- **Selected excerpt**:
○ ○ ○ ○ ○
Mexico City is sinking! More gigantic earthcracks in Valley of Mexico
Excelsior was reporting about the crack which appeared on 13 July in Santa Maria Huejoculco in Chalco, State Mexico. The earthcrack has now reached 1500 meters long. Just after survey work was detected in Santa Maria Huejoculco yet another gap of about four km which reaches La Candelaria Tlapala, was found in the community of Miraflores, in Chalco. This event began back 2009 in a small area of this region but since that time, it has grown and opened to devour everything around it. The continued sinking of some parts of Mexico City in response to the over-extraction of water from underground aquifers, and consequent shrinking of the subsoil, has resulted in dozens of cracks in recent years.
According to Gabriel Auvinet Guichard, a researcher at the Engineering Institute of the National University (UUNAM), cracks are becoming increasingly frequent. The largest cracks are up to 22 meters (72 feet) deep and 30 meters long. The cracks damage buildings and infrastructure (especially roads and water pipes), and have alarmed residents in some areas in the city. Auvinet's team at UNAM's Geoinformatics Laboratory is compiling a database of all known cracks. They plan to produce maps showing the incidence, location and origin of the cracks to help construction companies meet building regulations. The database has records of 380 fissures at present, but is still far from complete.
○ ○ ○ ○ ○
- **Information supplied**:
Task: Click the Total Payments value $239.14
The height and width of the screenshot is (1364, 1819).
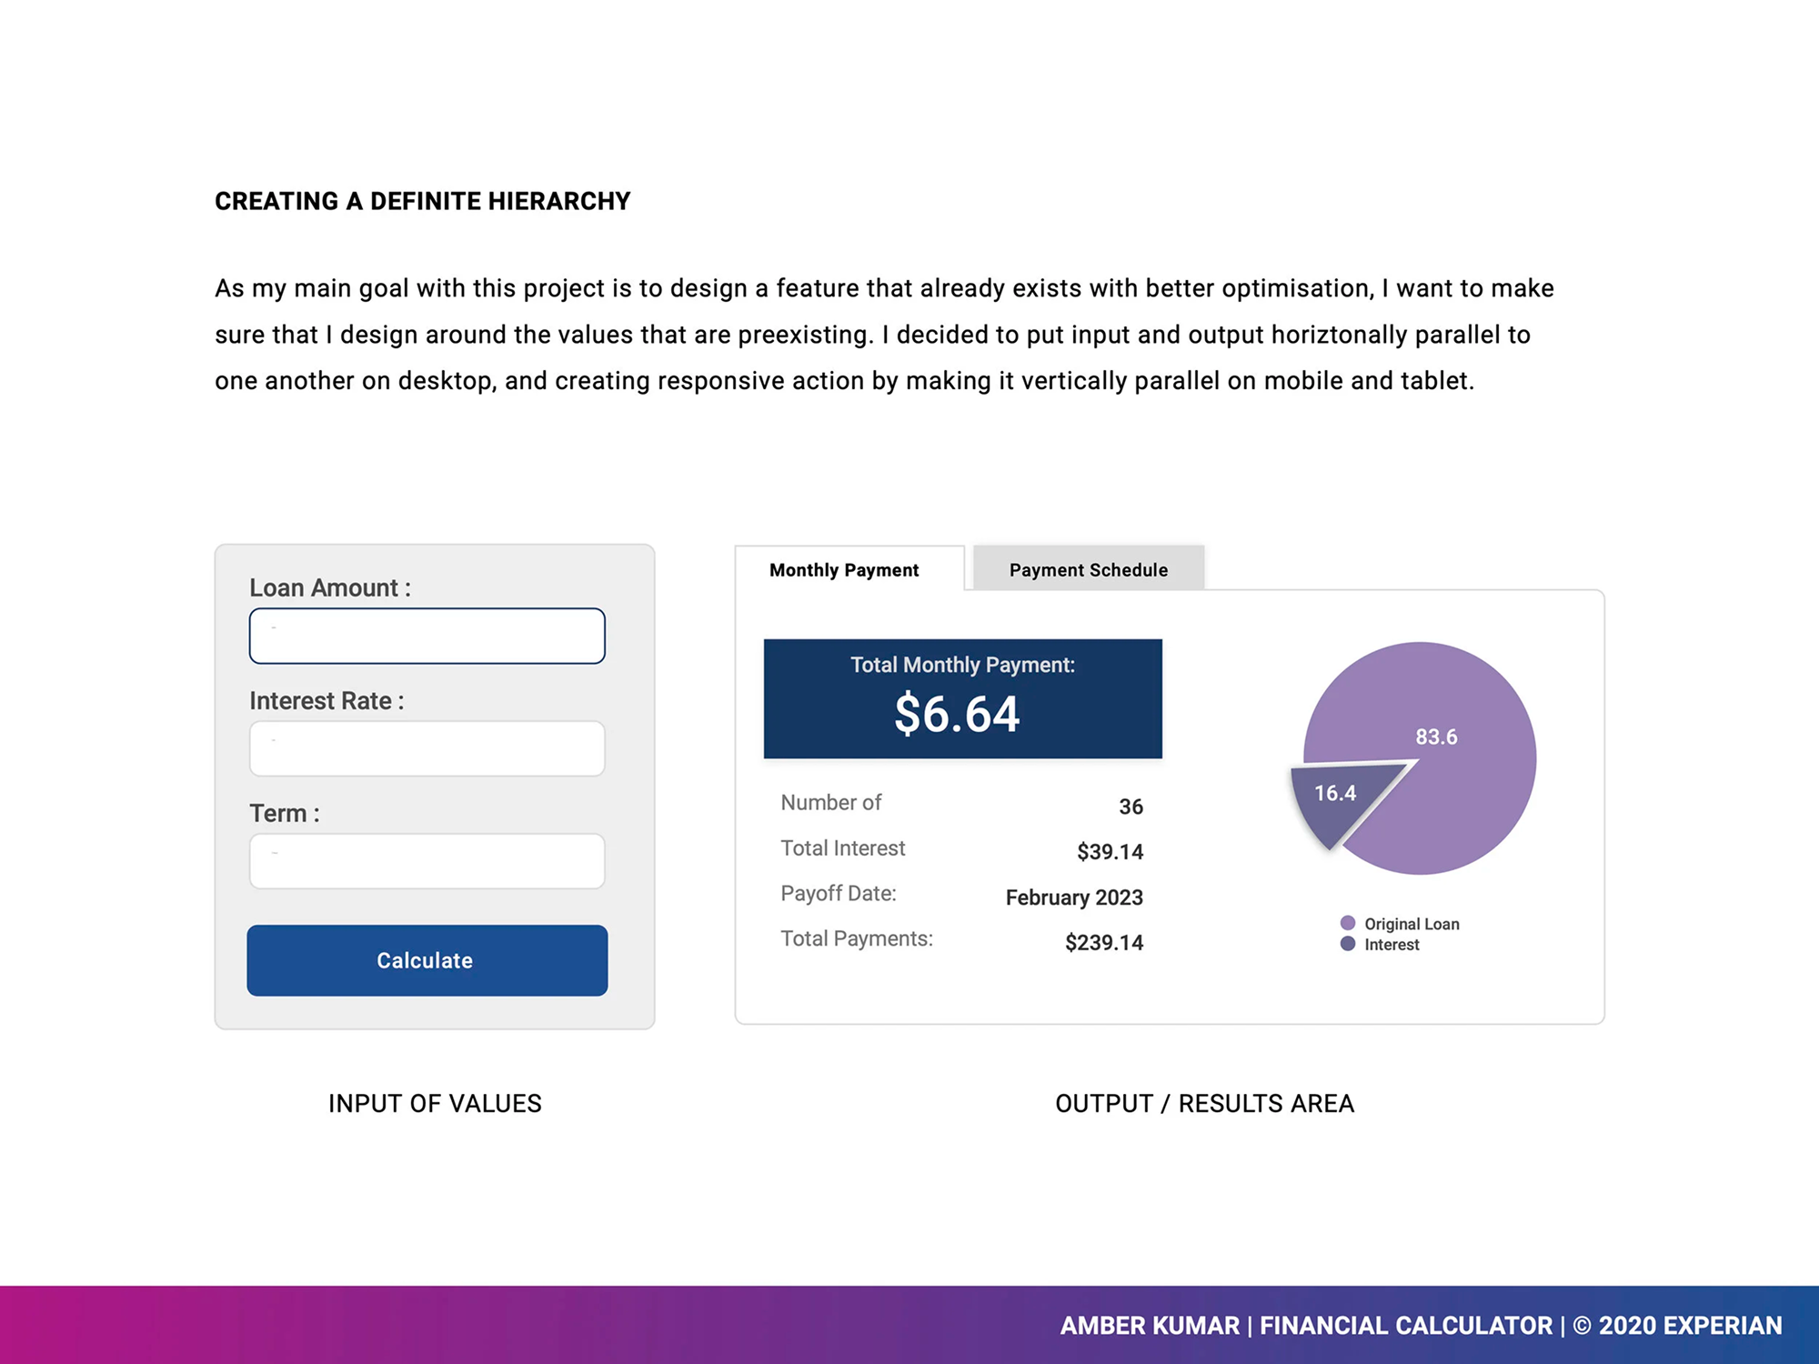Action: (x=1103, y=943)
○ ○ ○ ○ ○
State whether each of the following statements agrees with the article on cracks in the Valley of Mexico, giving yes or no and quoting the words of the article that decide it: (a) The crack in Santa Maria Huejoculco has now reached 1500 meters in length. (b) The largest cracks are up to 30 meters deep. (c) The crack database is described as complete.

- **Final result**:
(a) Yes: "The earthcrack has now reached 1500 meters long."
(b) No: "The largest cracks are up to 22 meters (72 feet) deep and 30 meters long."
(c) No: "The database has records of 380 fissures at present, but is still far from complete."